I think the result makes sense - charge on the conducting sphere will naturally even itself out. Think of the converse situation, charge clumping in one space in a conductor. This will create a potential inside the sphere, which will then cause current to flow until the voltage inside the conductor becomes constant (this is why you cannot get an E-field inside a conductor in a steady-state situation), at which point the charge distribution will be constant.

Claude.

8. Jun 28, 2007

### olgranpappy

All you said in your original post was that you have a non-conducting sphere surrounded by a conductor. You didn't specify that the conductor was finite. And more importantly you did not specify that the outer surface of the conductor was spherical. I can't read your mind. In the case of a spherical conducting shell, yes the field outside the conductor for "R>10" is spherically symmetric and the potential is the same regardless of what octant you are in. So what? You can not make this claim if the outer surface of the conductor is not a spherical surface! And you did not mention this point in your question so you should not have expected anyone to assume this.

9. Jun 28, 2007

### ice109

this is the problem i was/am having. a single point charge has a field represented by a divergent vector field, you know arrows pointing away radially from it in all directions or field lines pointing away from it radially.

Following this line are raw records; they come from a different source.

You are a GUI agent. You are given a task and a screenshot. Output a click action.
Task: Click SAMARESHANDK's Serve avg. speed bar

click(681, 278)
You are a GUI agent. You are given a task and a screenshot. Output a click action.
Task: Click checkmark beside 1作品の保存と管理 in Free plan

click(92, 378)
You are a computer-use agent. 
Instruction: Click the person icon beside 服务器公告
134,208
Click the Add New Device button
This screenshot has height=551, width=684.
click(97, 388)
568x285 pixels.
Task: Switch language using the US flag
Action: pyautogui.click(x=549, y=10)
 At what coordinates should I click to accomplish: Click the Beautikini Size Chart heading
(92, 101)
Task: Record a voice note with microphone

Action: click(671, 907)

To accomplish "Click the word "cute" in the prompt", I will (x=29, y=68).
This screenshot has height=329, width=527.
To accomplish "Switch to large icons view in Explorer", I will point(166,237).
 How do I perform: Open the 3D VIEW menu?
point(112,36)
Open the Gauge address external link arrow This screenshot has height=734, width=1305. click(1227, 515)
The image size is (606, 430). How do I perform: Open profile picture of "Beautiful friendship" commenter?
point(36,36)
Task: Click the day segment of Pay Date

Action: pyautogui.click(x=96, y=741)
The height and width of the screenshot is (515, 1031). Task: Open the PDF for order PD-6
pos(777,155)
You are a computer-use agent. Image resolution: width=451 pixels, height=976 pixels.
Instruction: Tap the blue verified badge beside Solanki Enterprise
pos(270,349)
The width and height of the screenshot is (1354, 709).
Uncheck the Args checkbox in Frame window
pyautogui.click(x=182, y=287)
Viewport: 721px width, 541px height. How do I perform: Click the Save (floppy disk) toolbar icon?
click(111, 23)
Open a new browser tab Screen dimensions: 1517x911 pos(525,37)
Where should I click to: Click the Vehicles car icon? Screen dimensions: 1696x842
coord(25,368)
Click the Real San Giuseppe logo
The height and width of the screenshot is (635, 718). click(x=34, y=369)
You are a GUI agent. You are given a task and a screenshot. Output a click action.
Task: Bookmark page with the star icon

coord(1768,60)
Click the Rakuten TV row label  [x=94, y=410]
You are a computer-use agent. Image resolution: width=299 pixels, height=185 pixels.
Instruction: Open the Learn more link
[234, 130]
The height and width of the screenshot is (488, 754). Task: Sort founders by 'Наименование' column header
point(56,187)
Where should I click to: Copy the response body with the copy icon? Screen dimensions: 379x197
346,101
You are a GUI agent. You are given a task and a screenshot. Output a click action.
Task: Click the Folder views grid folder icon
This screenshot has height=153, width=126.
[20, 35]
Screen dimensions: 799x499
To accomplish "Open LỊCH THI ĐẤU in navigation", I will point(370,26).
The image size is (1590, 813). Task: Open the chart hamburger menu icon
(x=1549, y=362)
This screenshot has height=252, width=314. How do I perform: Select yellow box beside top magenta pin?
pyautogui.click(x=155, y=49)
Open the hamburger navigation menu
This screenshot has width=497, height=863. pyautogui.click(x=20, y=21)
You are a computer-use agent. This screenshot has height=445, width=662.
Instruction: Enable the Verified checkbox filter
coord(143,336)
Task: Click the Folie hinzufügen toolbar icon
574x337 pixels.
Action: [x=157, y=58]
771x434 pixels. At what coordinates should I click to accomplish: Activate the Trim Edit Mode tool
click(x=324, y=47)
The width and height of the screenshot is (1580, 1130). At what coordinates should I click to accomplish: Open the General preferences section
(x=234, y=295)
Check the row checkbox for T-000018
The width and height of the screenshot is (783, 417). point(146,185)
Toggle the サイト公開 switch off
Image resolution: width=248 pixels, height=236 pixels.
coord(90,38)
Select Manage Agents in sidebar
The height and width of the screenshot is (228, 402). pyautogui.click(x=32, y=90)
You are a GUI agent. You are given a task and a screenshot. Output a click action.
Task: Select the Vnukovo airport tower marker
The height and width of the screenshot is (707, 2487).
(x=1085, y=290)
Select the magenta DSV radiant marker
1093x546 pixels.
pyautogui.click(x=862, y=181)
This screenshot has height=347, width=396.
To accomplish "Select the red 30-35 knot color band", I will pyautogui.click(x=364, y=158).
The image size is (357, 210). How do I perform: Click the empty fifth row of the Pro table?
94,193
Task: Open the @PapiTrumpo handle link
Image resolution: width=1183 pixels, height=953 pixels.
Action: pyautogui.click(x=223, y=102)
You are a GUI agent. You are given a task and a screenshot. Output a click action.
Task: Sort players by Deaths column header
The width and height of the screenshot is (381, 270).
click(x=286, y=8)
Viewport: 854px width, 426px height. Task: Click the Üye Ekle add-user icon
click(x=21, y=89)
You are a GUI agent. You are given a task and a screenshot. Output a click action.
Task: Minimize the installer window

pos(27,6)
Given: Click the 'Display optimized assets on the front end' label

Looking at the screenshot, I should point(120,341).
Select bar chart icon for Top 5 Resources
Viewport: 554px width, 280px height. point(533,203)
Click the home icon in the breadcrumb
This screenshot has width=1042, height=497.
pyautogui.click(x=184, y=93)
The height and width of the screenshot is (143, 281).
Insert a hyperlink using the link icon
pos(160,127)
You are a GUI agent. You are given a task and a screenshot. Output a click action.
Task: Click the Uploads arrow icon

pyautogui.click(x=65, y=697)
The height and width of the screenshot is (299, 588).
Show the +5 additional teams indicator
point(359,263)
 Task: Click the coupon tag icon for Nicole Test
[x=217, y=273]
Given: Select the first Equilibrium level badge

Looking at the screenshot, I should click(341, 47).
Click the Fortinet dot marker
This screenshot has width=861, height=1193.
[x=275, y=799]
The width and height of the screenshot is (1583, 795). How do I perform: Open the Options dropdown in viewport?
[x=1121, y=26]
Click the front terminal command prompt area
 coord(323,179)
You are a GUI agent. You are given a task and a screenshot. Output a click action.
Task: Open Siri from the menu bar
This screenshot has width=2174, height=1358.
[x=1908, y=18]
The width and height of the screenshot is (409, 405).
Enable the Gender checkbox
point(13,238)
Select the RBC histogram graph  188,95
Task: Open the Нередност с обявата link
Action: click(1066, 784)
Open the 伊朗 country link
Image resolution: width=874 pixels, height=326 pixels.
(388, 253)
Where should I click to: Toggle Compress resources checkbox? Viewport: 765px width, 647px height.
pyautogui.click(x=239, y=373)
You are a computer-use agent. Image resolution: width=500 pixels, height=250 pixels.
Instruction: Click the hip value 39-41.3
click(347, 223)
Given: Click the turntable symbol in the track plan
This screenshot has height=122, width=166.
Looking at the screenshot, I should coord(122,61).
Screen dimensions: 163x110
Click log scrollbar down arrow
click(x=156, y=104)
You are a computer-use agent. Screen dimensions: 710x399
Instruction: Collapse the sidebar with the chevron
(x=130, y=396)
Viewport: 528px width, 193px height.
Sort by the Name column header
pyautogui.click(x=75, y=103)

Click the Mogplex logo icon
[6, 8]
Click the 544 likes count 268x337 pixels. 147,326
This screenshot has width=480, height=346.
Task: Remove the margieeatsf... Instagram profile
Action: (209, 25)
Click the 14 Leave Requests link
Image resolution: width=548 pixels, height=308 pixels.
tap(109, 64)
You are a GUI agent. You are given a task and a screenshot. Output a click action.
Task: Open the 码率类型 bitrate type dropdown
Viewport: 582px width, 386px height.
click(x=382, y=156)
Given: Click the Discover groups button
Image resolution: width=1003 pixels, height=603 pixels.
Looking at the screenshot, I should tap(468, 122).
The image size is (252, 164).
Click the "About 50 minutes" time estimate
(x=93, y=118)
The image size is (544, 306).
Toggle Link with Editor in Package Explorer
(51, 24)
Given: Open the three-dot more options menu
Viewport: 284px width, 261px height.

two charges near each other do not cancel each other's field completely everywhere. on the axis of the dipole there is a field line emanating from the positive charge outward away from the negative charge, and into the negative charge there is a field line pointing towards the positive charge like this

http://spiff.rit.edu/classes/phys273/manual/equipot2.gif

if i put a gaussian surface around those two charges yes there will be zero net flux but tell me what the field will be like along the axis outside the surface? what does gauss' law say about the field at a single point on the axis? nothing and inspection say there is field there. so formally, how is that there is no field inside the conductor?

edit

i understand the physical principle, but obviously the vector field and math has to agree with the physical principal so how

Last edited: Jun 29, 2007
10. Jun 29, 2007

### olgranpappy

more and more conductors

Inside the conductor now, are we? With respect to your regions, do you mean inside the shell ("R<5") or literally inside the conductor ("5<R<10"). For R<5 there *is* a field. For 5<R<10 there is no field because the entire thing is at the same potential and all charge is on the surface thus the potential inside is everywhere constant so the field is zero (this regardless of the shape of the conductor, of course). Of course, you may find this reasoning circular, so let me give you the physical reason (I will just quote Landau vol. 8):

"First of all, it follows from the fundemental property of conductors that, in the electrostatic case, the electric field inside a conductor must be zero. For a field $$\vec E$$ which was not zero would cause a current; the propagation of a current in a conductor involves a dissipation of energy, and hence cannot occur in a stationary state..."

11. Jun 29, 2007

### ice109

between 0<R<5

first that wasn't a formal treatment at all, when i said formal i meant show me that the vector fields cancel with math.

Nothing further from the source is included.